# Data Restructure
> The practice and procedure of achieving Tidy Data
- toc:true -branch:master -badges:true
- comments:false
- categories: [fastpages, jupyter]



![](my_icons/clean.jpeg)

## Introduction

Some couple of weeks ago, I can remember I drew your attention to the bitter truth about Data Science. In that piece, I posited that beyond the 'sexiness' and other euphemisms wrapped around the practice of Data Science, Data Science is Data wrangling and cleaning! How else can one describe a profession where over 90 per cent of its activities revolves around data cleaning and wrangling?

I'm happy my mentors drilled this concept of Data Science into my subconscious mind at the very beginning of my encounter with Data Science. The view that Data Cleaning and wrangling form a more significant part of Data Science practice has not only humbled me but has helped me to develop a growth mindset in my quest to learn and practice Data Science. To this end, the majority of the data in the wild will need a significant amount of restructuring before commencing a more detailed analysis.

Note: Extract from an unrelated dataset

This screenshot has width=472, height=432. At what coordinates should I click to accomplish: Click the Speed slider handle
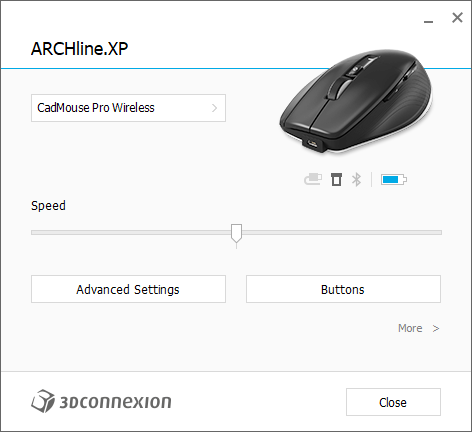(x=236, y=234)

My attention this week is turned to the concept and practice of data restructuring or 'tidy data'. Tidy data is one topic; in my opinion, critical to building a solid foundation in Data Science. Data restructure as a procedure has grown in lips and bounds so much so that in data science and analysis parlance, thanks to [Hadley Wickham]('http://vita.had.co.nz/papers/tidy-data.pdf') is now popularly referred to as **Tidy Data**



## What is Tidy Data?

The concept of Tidy Data will be best understood when demonstrated than theoretically explained. To this end, in the course of this piece, I will use examples from real-life data to make the topic more interactive and possibly hands-on.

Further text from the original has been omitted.